Flórez debuta Edgardo en el Liceu
La estima del público barcelonés hacia el gran tenor Joan Diego Flórez se ha visto recompensada por la determinación del cantante peruano de debutar su primer Edgardo, este mes de diciembre, en el Gran Teatre del Liceu.

Juan Diego Florez @ A. Bofill
Sin lugar a dudas, una cita histórica para los anales del teatro por lo que este aclamado tenor representa en el firmamento lírico actual. Y es que, precisamente, es esta ópera donizettiana, Lucia di Lammermoor (1835), uno de las primeras en otorgar un papel de relieve a la tesitura de tenor, por aquel entonces absolutamente ensombrecida por las grandes prime donne. Un reto que Flórez supo aprovechar para poner a prueba su privilegiado instrumento, logrando un nuevo éxito incuestionable. Si bien, en la sesión del 20 de diciembre, en algunos pasajes del primer y segundo actos pareció algo justo de intensidad dramática, en el tercer acto su encarnación del trágico personaje fue realmente antológica, rubricando una escena final a la altura de las que su admirado Alfredo Kraus había prodigado tantas veces en este mismo escenario.

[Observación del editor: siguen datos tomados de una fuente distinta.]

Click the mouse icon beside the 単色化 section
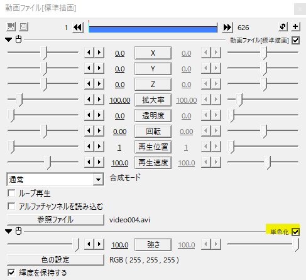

A su lado, la excelente soprano rumana Elena Mosuc cantó una Lucia impecable, con un dominio absoluto de las regulaciones que contribuyeron a bordar en oro su esperada escena de locura. No obstante, su interpretación escénica fue más bien fría, resultando a veces más cercana a una exhibición de canto que a una auténtica interpretación dramática. Por el contrario, el Enrico de Marco Caria demostró poseer una gran autoridad escénica a la par que un vigoroso instrumento canoro; el suyo fue un Lord Ashton francamente excepcional. Una gran y merecida ovación recibió también Simón Orfila en el rol de Raimondo, el cual defendió con nobleza y gravedad. Cumplieron también con nota los coprimarios Albert Casals (Lord Arturo), Sandra Fernández (Alisa) y Jorge Rodríguez-Norton (Normanno).
El coro y la orquesta titular del teatro, en esta ocasión bajo la reputada batuta de Marco Armiliato, lograron una memorable interpretación de la exquisita partitura del maestro de Bérgamo.
La nota discordante la puso, una vez más, la turbia puesta en escena a cargo de Damiano Michieletto. Una torre inclinada de cristal, iluminada con luces de neón y con escaleras interiores a la vista, fue el eje dramático de esta desafortunada producción, con personajes deambulantes que entorpecían y distraían la interpretación de los protagonistas sin aportar nada substancial a la narración dramática o detalles tan ridículos como substituir la fuente del primer acto por un cubo de agua metálico. Con todo, la escena de mayor impacto fue la muerte de Lucía, aquí convertida en suicidio al lanzarse ésta al vacío desde lo alto de la torre. Lo mejor del montaje, sin lugar a dudas, la iluminación.